* _Extract_
------------------------------------------------

World View: Chechnya, Kyrgyzstan, and Analysis of the Boston Bombers
- Background profiles of Dzhokhar and Tamerlan Tsarnaev
- The radicalization of the Tsarnaev brothers
- Generational history of Kyrgyzstan
- The Beslan massacre and ABC news
Background profiles of Dzhokhar and Tamerlan Tsarnaev
Tamerlan Tsarnaev, left (dead), and Dzhokhar Tsarnaev, right (captured) (AP)
The satirist Ambrose Bierce said a century ago, "War is God's way of
teaching Americans geography." Bierce might have said the same of
terrorism, because now Americans may finally have occasion to learn
something about Chechnya (in the North Caucasus) and Kyrgyzstan (in
Central Asia). Long-time readers of Generational Dynamics will
already be familiar with these regions, as I've written about them
many times, but for most Americans, they'll be completely unfamiliar.
Dzhokhar and Tamerlan Tsarnaev were ethnic Chechens (from Chechnya),
but they were born in Kyrgyzstan. What were ethnic Chechens doing
The two regions -- the North Caucasus (Dagestan, Chechnya, etc.) and
central Asia (Kazakhstan, Kyrgyzstan, Tajikistan, Uzbekistan) -- are
linked by history. The two regions are historically connected because
Josef Stalin in 1944 deported North Caucasus ethnic groups to Central
Asia, believing that they were collaborating with the Nazis. When
Nikita Khrushchev allowed the deported people to return in the 1960s,
many remained behind. Thus, familial relationships between the two
regions remain to this day, and there has been cross-pollination of
Islamist terrorist fighters in both regions.
According to interviews with the Tsarnaev brothers' relatives,
including their father in Dagestan and their uncle in Baltimore, the
family new nothing about the brothers' plans and were both shocked
and saddened by the revelation that they were the perpetrators.

------------------------------------------------

* _Raw data_
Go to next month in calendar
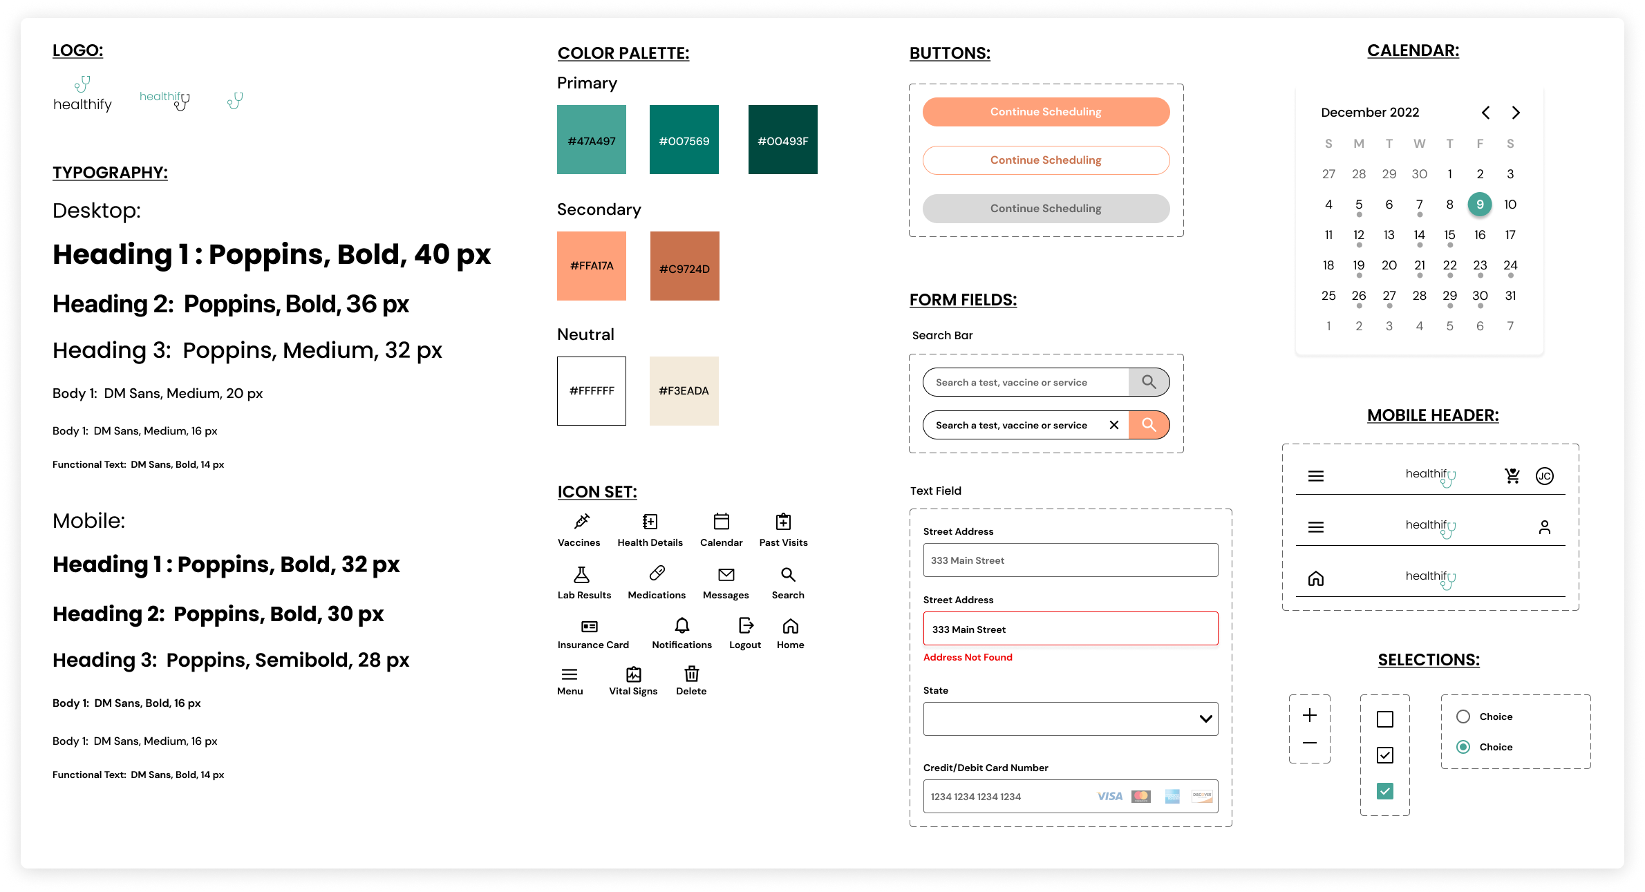This screenshot has height=892, width=1645. pos(1516,113)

------------------------------------------------

* _Task set_
a - Which Central Asian countries does the Boston bombers article name in its parenthetical list? Give all of them.
b - Retype the passage of the Boston bombers article starting at "Dzhokhar and Tamerlan Tsarnaev were" and ending at "in both regions.".
c - Continue the Boston bombers article from its last sentence.

* _Outputs in order_
a - Kazakhstan, Kyrgyzstan, Tajikistan, Uzbekistan

b -
Dzhokhar and Tamerlan Tsarnaev were ethnic Chechens (from Chechnya),
but they were born in Kyrgyzstan. What were ethnic Chechens doing
The two regions -- the North Caucasus (Dagestan, Chechnya, etc.) and
central Asia (Kazakhstan, Kyrgyzstan, Tajikistan, Uzbekistan) -- are
linked by history. The two regions are historically connected because
Josef Stalin in 1944 deported North Caucasus ethnic groups to Central
Asia, believing that they were collaborating with the Nazis. When
Nikita Khrushchev allowed the deported people to return in the 1960s,
many remained behind. Thus, familial relationships between the two
regions remain to this day, and there has been cross-pollination of
Islamist terrorist fighters in both regions.

c -
Baltimore Sun and Russia Today
The radicalization of the Tsarnaev brothers
If we look back at the London subway bombers of 7/7/2005, it turned
out that the suicide bombers were committing "altruistic suicide,"
because they believed that their parents' community would support and
honor their actions. The Boston bombers were not suicide bombers, but
I wouldn't be surprised if they were acting for what they
considered to be altruistic regions, expected to be honored by their
The London subway bombers were radicalized by internet contact with
al-Qaeda imams in the Pakistan tribal areas. As I recall, there were also some visits to Pakistan by one or two of the London bombers.
It appears that the Boston bombers were radicalized through social
networks. Tamerlan apparently spent around six months of last year
out of the U.S., during which time he visited his father in Dagestan and relatives in Chechnya. It's possible that Tamerlan
arranged for some training during that six month period, with or
without the knowledge of his father. NBC News and Jamestown
Generational history of Kyrgyzstan
Kyrgyzstan's last generational crisis war was the brutally repressed
1916 rebellion against the Russians, after which Kyrgyzstan became
part of the Soviet empire. World War II was a generational Awakening
era war for Kyrgyzstan. So, from the point of view of Generational
Dynamics, Kyrgyzstan today is in a "fifth turning," a distinctly
different era that occurs if the entire generational Crisis era
(fourth turning) passes with no crisis war. (See "Basics of Generational Dynamics")
Within Kyrgyzstan, there are many pending conflicts that may have
contributed to the radicalization of the Tsarnaev brothers.
- There are ancient ethnic hatreds between the Kyrgyz and the
Uzbeks. These ethnic hatreds are particularly pronounced in the
Fergana valley, which is at the intersection of Kyrgyzstan,
Uzbekistan, and Tajikistan. In June 2010, there was a massive
genocidal slaughter of Kyrgyz by Uzbeks on the Uzbekistan side of the
border. (See "15-Jun-10 News -- Uzbekistan closes border to refugees from Kyrgyzstan"). This
massacre has radicalized the entire Fergana valley region.
- One consequence of the 2010 massacre in Kyrgyzstan is that
discrimination against Uzbeks has increased dramatically, especially
in and near the Fergana valley. Uzbeks can't get jobs, and Uzbeks are
increasingly religiously oppressed, leading to a backlash of
radicalization among the Uzbeks.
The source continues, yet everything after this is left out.